Apesar de um acordo bilionário e ações de reparação, ninguém foi responsabilizado criminalmente pela destruição de comunidades e impactos ambientais.

Fonte: g1
Dez anos do rompimento da barragem de Mariana: tragédia deixou 19 mortos e Rio Doce contaminado Foto: TV Globo/Reprodução

MARIANA (MG) - Em 5 de novembro de 2015, a barragem de Fundão, da Samarco, se rompeu em Mariana, liberando 40 milhões de metros cúbicos de rejeitos de mineração. A tragédia matou 19 pessoas, destruiu comunidades inteiras e causou danos irreversíveis ao Rio Doce. Dez anos depois, o processo criminal segue em andamento, sem condenações, e as ações de reparação permanecem incompletas.
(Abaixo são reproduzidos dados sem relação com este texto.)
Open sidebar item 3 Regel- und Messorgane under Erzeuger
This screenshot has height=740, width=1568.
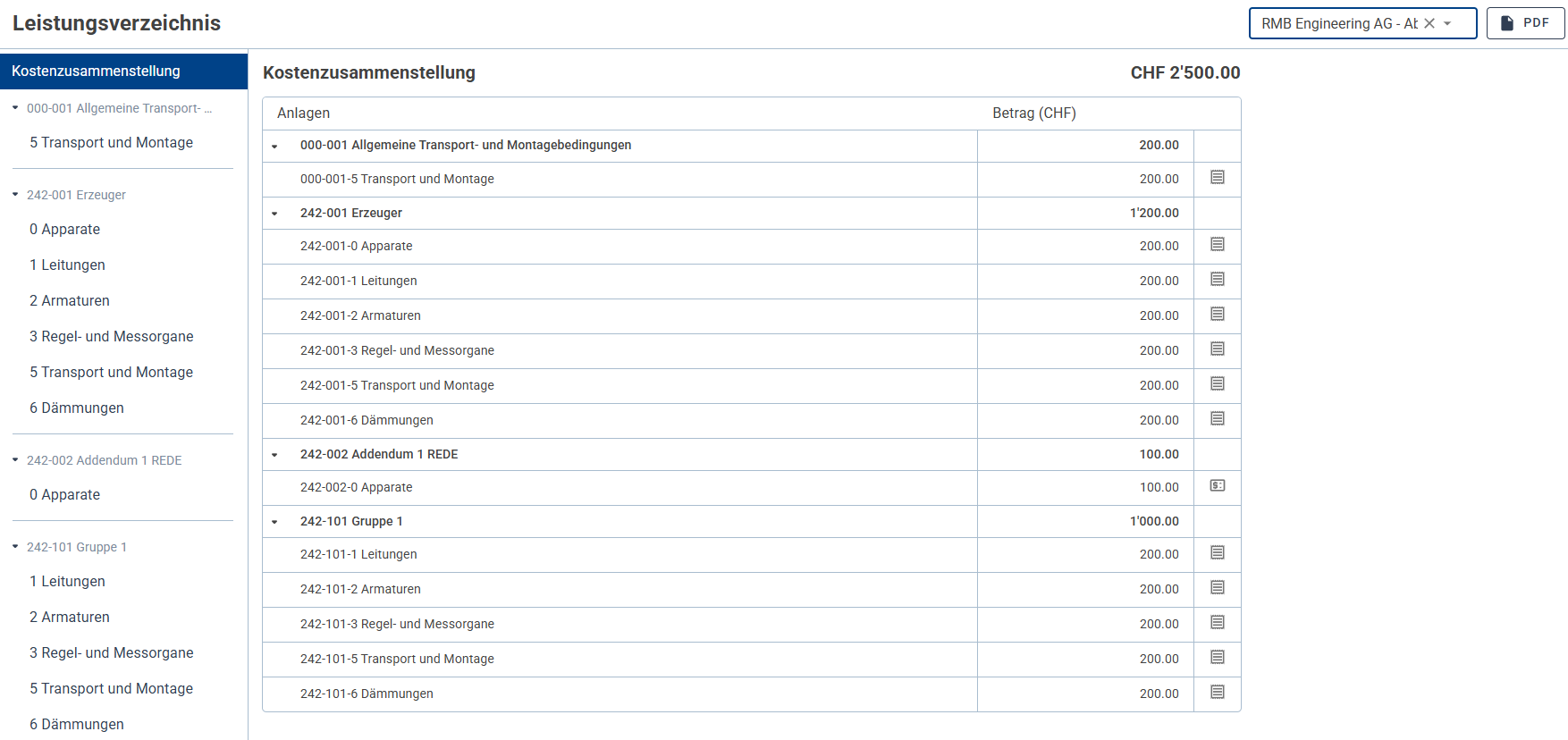tap(111, 336)
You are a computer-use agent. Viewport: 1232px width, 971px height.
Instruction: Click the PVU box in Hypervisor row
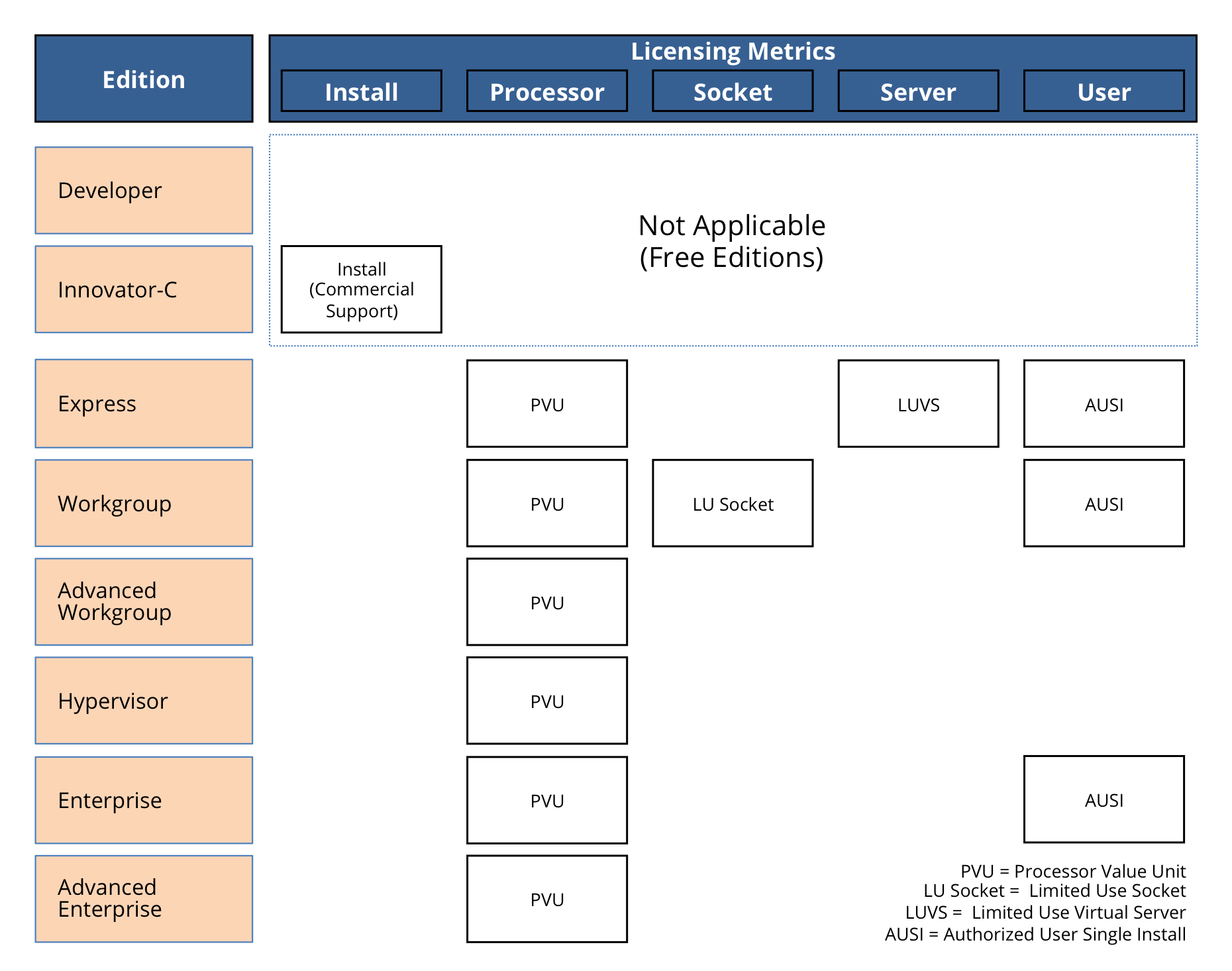click(546, 701)
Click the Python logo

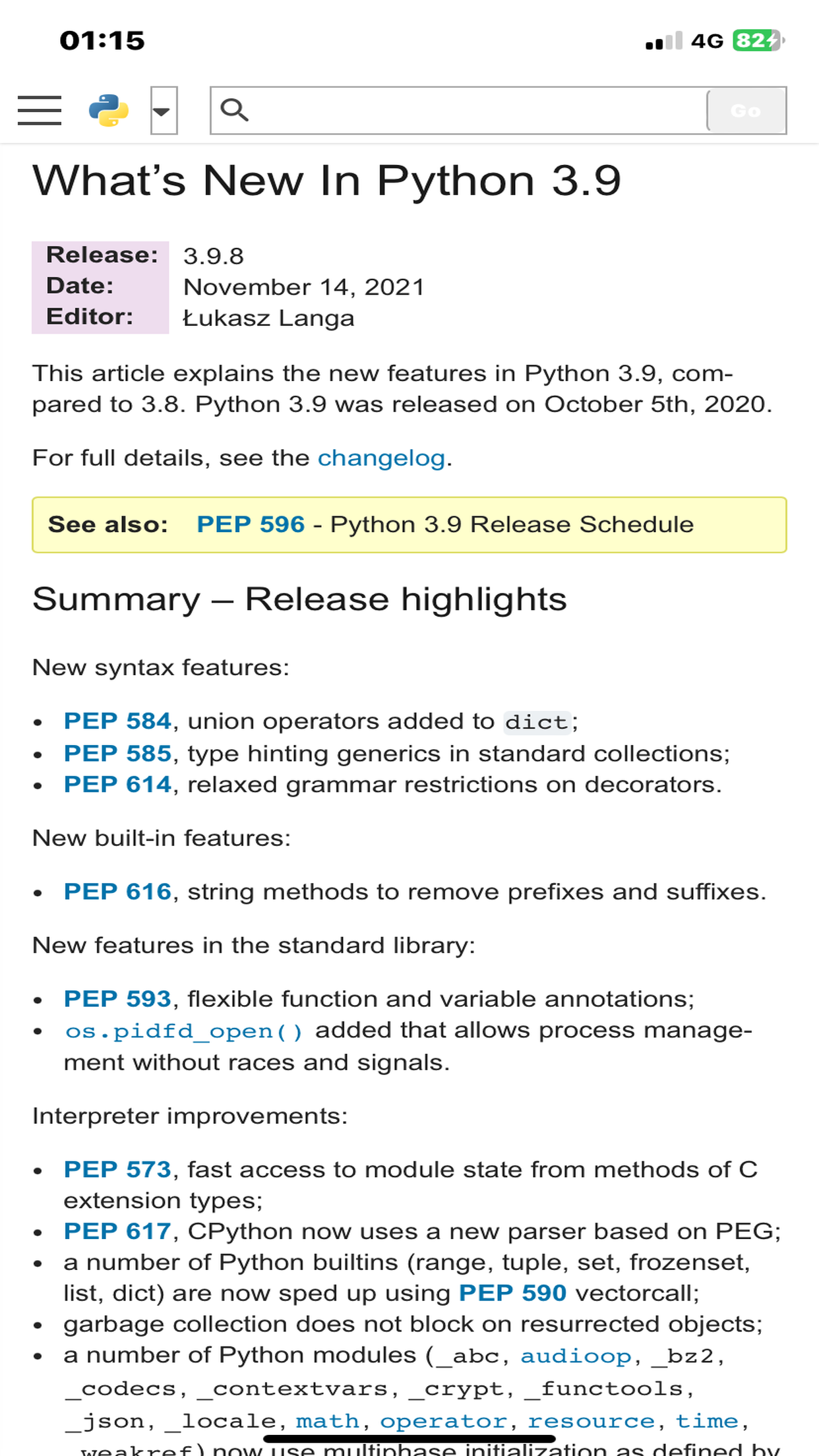pyautogui.click(x=109, y=110)
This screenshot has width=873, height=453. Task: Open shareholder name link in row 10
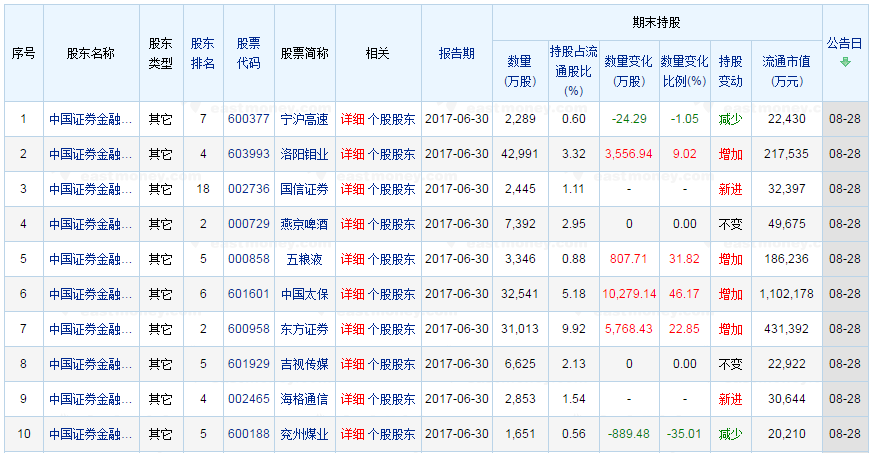click(x=90, y=434)
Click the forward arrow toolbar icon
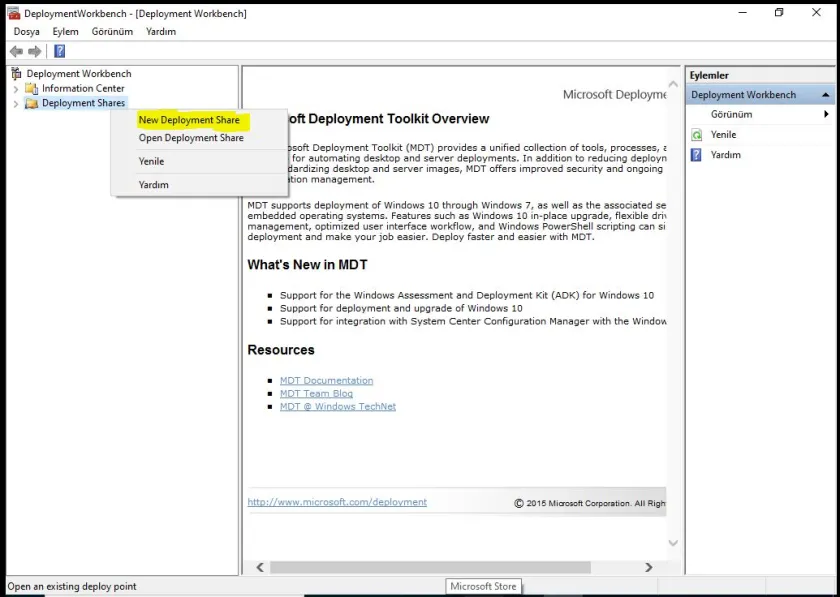 [x=35, y=51]
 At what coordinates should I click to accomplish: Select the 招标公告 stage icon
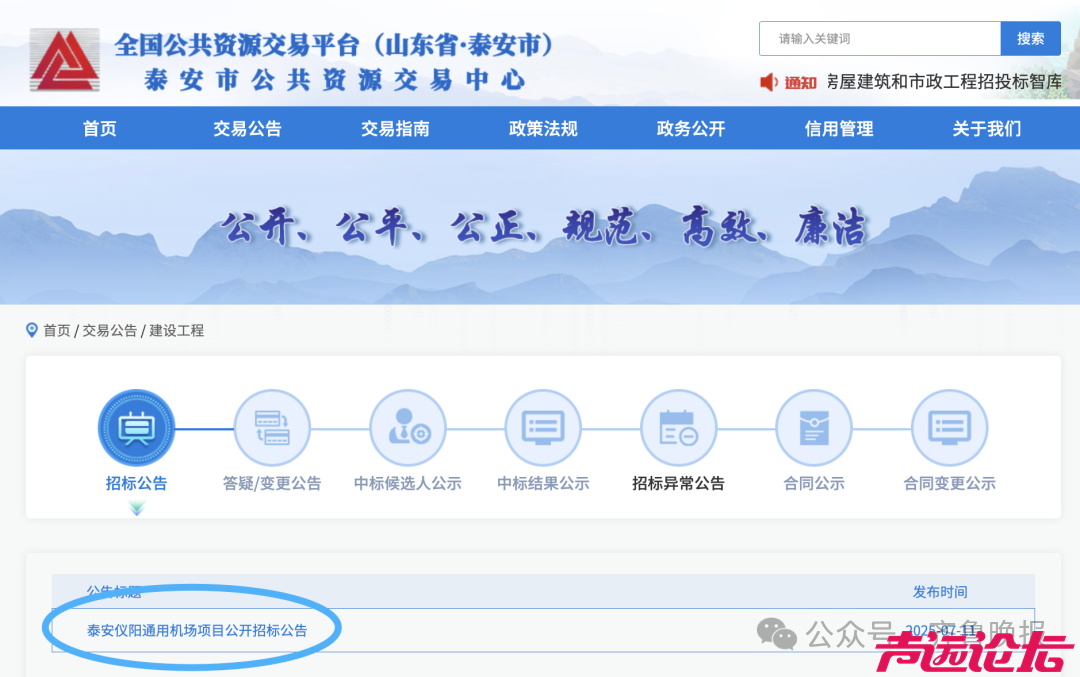136,425
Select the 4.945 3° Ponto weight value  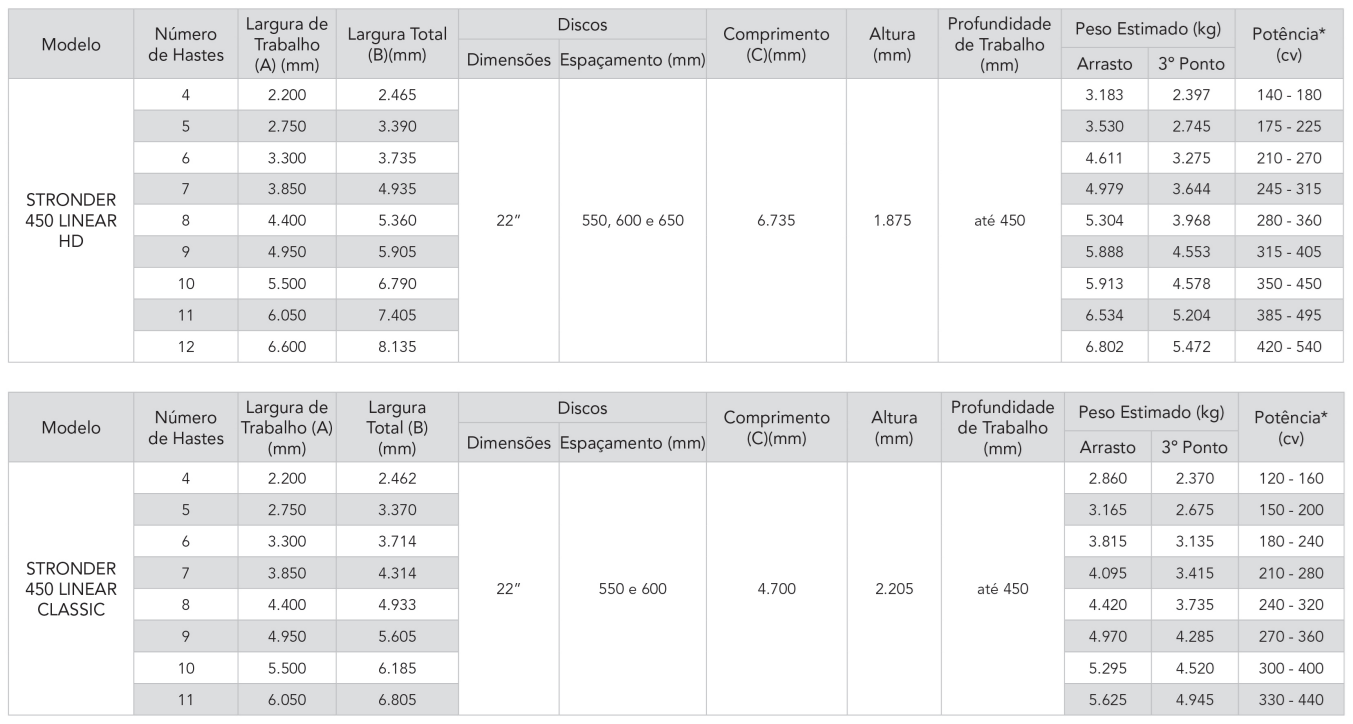1189,702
No ano passado, a Justiça Federal absolveu a Samarco e todos os demais denunciados. A juíza Patricia Alencar Teixeira de Carvalho alegou que não foi possível identificar quais condutas individuais contribuíram para o desastre, aplicando o princípio de dúvida favorável aos réus. O Ministério Público Federal (MPF) recorreu, destacando que a tragédia ocorreu devido a omissões de uma estrutura organizacional complexa e que os gestores tinham ciência dos riscos de liquefação e colapso da barragem. Entre os nomes citados pelo MPF estão Ricardo Vescovi (diretor-presidente da Samarco à época), Kleber Terra (diretor de operações e infraestrutura) e outros gerentes operacionais da empresa.

O Movimento dos Atingidos por Barragens (MAB) critica a absolvição, afirmando que a impunidade aumenta o risco de novas tragédias, como a de Brumadinho.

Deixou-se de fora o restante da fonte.